Stored dataset items:
***

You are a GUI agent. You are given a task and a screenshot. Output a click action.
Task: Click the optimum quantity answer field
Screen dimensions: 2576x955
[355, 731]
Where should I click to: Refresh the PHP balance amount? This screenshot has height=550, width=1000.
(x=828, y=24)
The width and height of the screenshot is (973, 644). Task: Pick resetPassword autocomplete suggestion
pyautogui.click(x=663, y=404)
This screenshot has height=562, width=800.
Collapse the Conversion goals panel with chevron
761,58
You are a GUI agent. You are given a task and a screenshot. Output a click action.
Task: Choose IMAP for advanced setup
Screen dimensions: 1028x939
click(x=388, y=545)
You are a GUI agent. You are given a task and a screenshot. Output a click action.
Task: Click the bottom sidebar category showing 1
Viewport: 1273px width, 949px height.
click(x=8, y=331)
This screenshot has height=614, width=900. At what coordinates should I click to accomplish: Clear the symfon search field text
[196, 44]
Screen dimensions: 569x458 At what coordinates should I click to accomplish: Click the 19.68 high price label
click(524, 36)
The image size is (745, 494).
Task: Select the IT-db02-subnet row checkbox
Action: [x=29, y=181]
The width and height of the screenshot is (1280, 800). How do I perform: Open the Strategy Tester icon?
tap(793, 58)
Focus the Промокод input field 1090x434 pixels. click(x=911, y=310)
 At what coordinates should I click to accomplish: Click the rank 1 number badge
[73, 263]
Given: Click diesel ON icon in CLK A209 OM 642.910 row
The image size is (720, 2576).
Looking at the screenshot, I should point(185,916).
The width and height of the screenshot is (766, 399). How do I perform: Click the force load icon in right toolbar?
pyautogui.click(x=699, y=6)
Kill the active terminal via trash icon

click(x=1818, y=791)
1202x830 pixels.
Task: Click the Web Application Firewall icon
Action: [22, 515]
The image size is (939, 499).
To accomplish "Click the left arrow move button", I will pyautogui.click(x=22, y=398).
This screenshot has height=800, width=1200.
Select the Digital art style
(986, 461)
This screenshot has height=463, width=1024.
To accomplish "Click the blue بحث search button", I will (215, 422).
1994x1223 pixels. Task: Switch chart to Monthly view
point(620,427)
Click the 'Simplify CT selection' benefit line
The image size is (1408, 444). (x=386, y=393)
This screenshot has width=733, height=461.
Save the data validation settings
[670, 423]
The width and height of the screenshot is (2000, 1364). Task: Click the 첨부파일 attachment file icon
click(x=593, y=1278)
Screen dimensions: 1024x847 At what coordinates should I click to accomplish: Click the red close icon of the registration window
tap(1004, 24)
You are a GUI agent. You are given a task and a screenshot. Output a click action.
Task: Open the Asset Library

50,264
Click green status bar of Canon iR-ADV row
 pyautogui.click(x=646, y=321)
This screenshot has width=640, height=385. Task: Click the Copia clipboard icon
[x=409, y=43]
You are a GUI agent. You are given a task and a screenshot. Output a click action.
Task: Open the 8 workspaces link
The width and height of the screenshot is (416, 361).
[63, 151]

***

Direction: Locate each line of the listing above that contains the word "what", and copy every such line in full.

Output of the task:
This screenshot has height=614, width=900. At what coordinates should I click to accomplish: Clear the symfon search field text
Screen dimensions: 569x458 At what coordinates should I click to accomplish: Click the 19.68 high price label
 At what coordinates should I click to accomplish: Click the rank 1 number badge
Screen dimensions: 1024x847 At what coordinates should I click to accomplish: Click the red close icon of the registration window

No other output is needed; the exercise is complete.